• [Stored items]
################

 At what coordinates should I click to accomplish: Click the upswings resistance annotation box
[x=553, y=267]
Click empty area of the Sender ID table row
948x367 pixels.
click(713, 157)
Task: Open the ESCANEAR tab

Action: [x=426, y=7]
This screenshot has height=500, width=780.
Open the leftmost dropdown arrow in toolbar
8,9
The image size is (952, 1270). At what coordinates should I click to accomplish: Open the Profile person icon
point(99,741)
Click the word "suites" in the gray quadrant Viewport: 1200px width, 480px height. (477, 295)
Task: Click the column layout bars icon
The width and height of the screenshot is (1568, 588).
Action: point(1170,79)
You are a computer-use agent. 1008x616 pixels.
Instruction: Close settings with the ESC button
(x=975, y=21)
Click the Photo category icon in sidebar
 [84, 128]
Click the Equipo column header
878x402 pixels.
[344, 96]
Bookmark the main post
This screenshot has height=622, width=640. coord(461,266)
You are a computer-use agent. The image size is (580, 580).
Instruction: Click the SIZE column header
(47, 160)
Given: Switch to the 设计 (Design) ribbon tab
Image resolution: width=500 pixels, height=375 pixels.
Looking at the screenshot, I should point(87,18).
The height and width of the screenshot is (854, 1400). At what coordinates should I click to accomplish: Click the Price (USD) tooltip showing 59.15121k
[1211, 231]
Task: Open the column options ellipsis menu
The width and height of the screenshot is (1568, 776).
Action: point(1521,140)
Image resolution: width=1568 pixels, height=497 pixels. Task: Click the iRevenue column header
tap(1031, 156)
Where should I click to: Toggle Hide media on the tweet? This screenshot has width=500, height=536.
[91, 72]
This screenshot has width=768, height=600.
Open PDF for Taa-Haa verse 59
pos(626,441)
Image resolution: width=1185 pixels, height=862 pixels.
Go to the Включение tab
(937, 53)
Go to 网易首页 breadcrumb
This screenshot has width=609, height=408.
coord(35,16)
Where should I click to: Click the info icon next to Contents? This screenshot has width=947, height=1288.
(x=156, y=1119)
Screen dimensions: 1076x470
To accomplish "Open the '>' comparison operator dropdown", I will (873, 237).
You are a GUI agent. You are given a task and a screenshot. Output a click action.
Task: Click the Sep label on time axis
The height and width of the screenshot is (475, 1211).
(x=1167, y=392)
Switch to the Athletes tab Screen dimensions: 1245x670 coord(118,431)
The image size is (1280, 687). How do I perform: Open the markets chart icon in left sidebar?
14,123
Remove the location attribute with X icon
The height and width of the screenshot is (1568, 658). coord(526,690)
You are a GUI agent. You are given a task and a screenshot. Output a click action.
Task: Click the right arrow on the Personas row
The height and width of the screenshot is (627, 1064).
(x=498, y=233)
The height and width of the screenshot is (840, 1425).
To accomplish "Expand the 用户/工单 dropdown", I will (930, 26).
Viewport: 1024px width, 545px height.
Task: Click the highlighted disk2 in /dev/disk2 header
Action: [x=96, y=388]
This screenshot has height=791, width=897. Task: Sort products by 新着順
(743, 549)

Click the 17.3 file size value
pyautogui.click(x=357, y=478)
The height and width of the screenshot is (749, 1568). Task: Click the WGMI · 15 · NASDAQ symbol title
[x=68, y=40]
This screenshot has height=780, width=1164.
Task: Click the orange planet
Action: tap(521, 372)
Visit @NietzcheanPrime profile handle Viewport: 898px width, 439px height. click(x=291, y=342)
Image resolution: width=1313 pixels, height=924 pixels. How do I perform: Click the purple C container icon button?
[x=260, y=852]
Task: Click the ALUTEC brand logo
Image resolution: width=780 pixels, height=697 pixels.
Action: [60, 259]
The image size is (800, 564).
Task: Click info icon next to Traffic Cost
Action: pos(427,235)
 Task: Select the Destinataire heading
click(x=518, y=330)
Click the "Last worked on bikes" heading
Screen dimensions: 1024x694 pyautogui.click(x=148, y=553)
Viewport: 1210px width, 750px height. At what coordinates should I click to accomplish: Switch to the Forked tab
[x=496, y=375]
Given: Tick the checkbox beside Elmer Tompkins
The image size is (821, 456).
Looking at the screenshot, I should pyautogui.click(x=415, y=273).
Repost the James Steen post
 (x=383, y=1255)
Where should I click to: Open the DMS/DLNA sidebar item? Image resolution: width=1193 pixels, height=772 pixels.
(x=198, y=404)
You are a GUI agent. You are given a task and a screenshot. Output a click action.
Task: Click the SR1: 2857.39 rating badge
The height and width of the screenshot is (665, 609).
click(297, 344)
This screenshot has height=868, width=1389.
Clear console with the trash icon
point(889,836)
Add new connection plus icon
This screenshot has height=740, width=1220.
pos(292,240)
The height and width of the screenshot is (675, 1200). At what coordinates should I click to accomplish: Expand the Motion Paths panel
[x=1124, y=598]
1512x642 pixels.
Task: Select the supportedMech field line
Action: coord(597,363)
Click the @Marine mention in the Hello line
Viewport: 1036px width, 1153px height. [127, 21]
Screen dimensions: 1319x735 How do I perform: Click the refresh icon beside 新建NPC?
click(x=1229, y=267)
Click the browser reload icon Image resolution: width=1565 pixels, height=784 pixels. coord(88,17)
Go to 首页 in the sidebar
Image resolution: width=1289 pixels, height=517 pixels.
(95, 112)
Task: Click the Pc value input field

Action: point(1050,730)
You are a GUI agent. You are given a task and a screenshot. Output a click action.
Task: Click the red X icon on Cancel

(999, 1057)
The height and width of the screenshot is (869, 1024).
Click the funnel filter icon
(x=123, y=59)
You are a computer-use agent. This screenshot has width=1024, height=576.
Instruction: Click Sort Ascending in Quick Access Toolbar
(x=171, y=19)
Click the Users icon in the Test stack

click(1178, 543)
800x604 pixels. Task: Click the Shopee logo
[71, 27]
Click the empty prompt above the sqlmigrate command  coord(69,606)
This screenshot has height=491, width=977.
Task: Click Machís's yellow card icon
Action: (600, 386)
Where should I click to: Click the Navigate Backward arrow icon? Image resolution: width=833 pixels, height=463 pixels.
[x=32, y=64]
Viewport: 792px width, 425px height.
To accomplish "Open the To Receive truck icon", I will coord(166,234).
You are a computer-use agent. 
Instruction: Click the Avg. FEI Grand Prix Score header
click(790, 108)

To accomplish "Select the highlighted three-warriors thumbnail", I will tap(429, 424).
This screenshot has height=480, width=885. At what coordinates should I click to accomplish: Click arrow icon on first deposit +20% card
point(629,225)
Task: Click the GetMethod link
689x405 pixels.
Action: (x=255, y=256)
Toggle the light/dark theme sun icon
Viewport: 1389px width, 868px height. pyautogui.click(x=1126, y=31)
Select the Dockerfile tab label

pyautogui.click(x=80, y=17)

################

• [TASK STATEMENT]
Reproduce each record above exactly, keeping every word as it stands.

• [TASK RESULT]
 At what coordinates should I click to accomplish: Click the upswings resistance annotation box
[x=553, y=267]
Click empty area of the Sender ID table row
948x367 pixels.
click(713, 157)
Task: Open the ESCANEAR tab

Action: [x=426, y=7]
This screenshot has height=500, width=780.
Open the leftmost dropdown arrow in toolbar
8,9
The image size is (952, 1270). At what coordinates should I click to accomplish: Open the Profile person icon
point(99,741)
Click the word "suites" in the gray quadrant Viewport: 1200px width, 480px height. (477, 295)
Task: Click the column layout bars icon
The width and height of the screenshot is (1568, 588).
Action: point(1170,79)
You are a computer-use agent. 1008x616 pixels.
Instruction: Close settings with the ESC button
(x=975, y=21)
Click the Photo category icon in sidebar
 [84, 128]
Click the Equipo column header
878x402 pixels.
[344, 96]
Bookmark the main post
This screenshot has height=622, width=640. coord(461,266)
You are a computer-use agent. The image size is (580, 580).
Instruction: Click the SIZE column header
(47, 160)
Given: Switch to the 设计 (Design) ribbon tab
Image resolution: width=500 pixels, height=375 pixels.
Looking at the screenshot, I should point(87,18).
The height and width of the screenshot is (854, 1400). At what coordinates should I click to accomplish: Click the Price (USD) tooltip showing 59.15121k
[1211, 231]
Task: Open the column options ellipsis menu
The width and height of the screenshot is (1568, 776).
Action: point(1521,140)
Image resolution: width=1568 pixels, height=497 pixels. Task: Click the iRevenue column header
tap(1031, 156)
Where should I click to: Toggle Hide media on the tweet? This screenshot has width=500, height=536.
[91, 72]
This screenshot has width=768, height=600.
Open PDF for Taa-Haa verse 59
pos(626,441)
Image resolution: width=1185 pixels, height=862 pixels.
Go to the Включение tab
(937, 53)
Go to 网易首页 breadcrumb
This screenshot has width=609, height=408.
coord(35,16)
Where should I click to: Click the info icon next to Contents? This screenshot has width=947, height=1288.
(x=156, y=1119)
Screen dimensions: 1076x470
To accomplish "Open the '>' comparison operator dropdown", I will (873, 237).
You are a GUI agent. You are given a task and a screenshot. Output a click action.
Task: Click the Sep label on time axis
The height and width of the screenshot is (475, 1211).
(x=1167, y=392)
Switch to the Athletes tab Screen dimensions: 1245x670 coord(118,431)
The image size is (1280, 687). How do I perform: Open the markets chart icon in left sidebar?
14,123
Remove the location attribute with X icon
The height and width of the screenshot is (1568, 658). coord(526,690)
You are a GUI agent. You are given a task and a screenshot. Output a click action.
Task: Click the right arrow on the Personas row
The height and width of the screenshot is (627, 1064).
(x=498, y=233)
The height and width of the screenshot is (840, 1425).
To accomplish "Expand the 用户/工单 dropdown", I will (930, 26).
Viewport: 1024px width, 545px height.
Task: Click the highlighted disk2 in /dev/disk2 header
Action: [x=96, y=388]
This screenshot has height=791, width=897. Task: Sort products by 新着順
(743, 549)

Click the 17.3 file size value
pyautogui.click(x=357, y=478)
The height and width of the screenshot is (749, 1568). Task: Click the WGMI · 15 · NASDAQ symbol title
[x=68, y=40]
This screenshot has height=780, width=1164.
Task: Click the orange planet
Action: tap(521, 372)
Visit @NietzcheanPrime profile handle Viewport: 898px width, 439px height. click(x=291, y=342)
Image resolution: width=1313 pixels, height=924 pixels. How do I perform: Click the purple C container icon button?
[x=260, y=852]
Task: Click the ALUTEC brand logo
Image resolution: width=780 pixels, height=697 pixels.
Action: [60, 259]
The image size is (800, 564).
Task: Click info icon next to Traffic Cost
Action: pos(427,235)
 Task: Select the Destinataire heading
click(x=518, y=330)
Click the "Last worked on bikes" heading
Screen dimensions: 1024x694 pyautogui.click(x=148, y=553)
Viewport: 1210px width, 750px height. At what coordinates should I click to accomplish: Switch to the Forked tab
[x=496, y=375]
Given: Tick the checkbox beside Elmer Tompkins
The image size is (821, 456).
Looking at the screenshot, I should pyautogui.click(x=415, y=273).
Repost the James Steen post
 (x=383, y=1255)
Where should I click to: Open the DMS/DLNA sidebar item? Image resolution: width=1193 pixels, height=772 pixels.
(x=198, y=404)
You are a GUI agent. You are given a task and a screenshot. Output a click action.
Task: Click the SR1: 2857.39 rating badge
The height and width of the screenshot is (665, 609).
click(297, 344)
This screenshot has height=868, width=1389.
Clear console with the trash icon
point(889,836)
Add new connection plus icon
This screenshot has height=740, width=1220.
pos(292,240)
The height and width of the screenshot is (675, 1200). At what coordinates should I click to accomplish: Expand the Motion Paths panel
[x=1124, y=598]
1512x642 pixels.
Task: Select the supportedMech field line
Action: coord(597,363)
Click the @Marine mention in the Hello line
Viewport: 1036px width, 1153px height. [127, 21]
Screen dimensions: 1319x735 How do I perform: Click the refresh icon beside 新建NPC?
click(x=1229, y=267)
Click the browser reload icon Image resolution: width=1565 pixels, height=784 pixels. coord(88,17)
Go to 首页 in the sidebar
Image resolution: width=1289 pixels, height=517 pixels.
(95, 112)
Task: Click the Pc value input field

Action: point(1050,730)
You are a GUI agent. You are given a task and a screenshot. Output a click action.
Task: Click the red X icon on Cancel

(999, 1057)
The height and width of the screenshot is (869, 1024).
Click the funnel filter icon
(x=123, y=59)
You are a computer-use agent. This screenshot has width=1024, height=576.
Instruction: Click Sort Ascending in Quick Access Toolbar
(x=171, y=19)
Click the Users icon in the Test stack

click(1178, 543)
800x604 pixels. Task: Click the Shopee logo
[71, 27]
Click the empty prompt above the sqlmigrate command  coord(69,606)
This screenshot has height=491, width=977.
Task: Click Machís's yellow card icon
Action: (600, 386)
Where should I click to: Click the Navigate Backward arrow icon? Image resolution: width=833 pixels, height=463 pixels.
[x=32, y=64]
Viewport: 792px width, 425px height.
To accomplish "Open the To Receive truck icon", I will coord(166,234).
You are a computer-use agent. 
Instruction: Click the Avg. FEI Grand Prix Score header
click(790, 108)

To accomplish "Select the highlighted three-warriors thumbnail", I will tap(429, 424).
This screenshot has height=480, width=885. At what coordinates should I click to accomplish: Click arrow icon on first deposit +20% card
point(629,225)
Task: Click the GetMethod link
689x405 pixels.
Action: (x=255, y=256)
Toggle the light/dark theme sun icon
Viewport: 1389px width, 868px height. pyautogui.click(x=1126, y=31)
Select the Dockerfile tab label

pyautogui.click(x=80, y=17)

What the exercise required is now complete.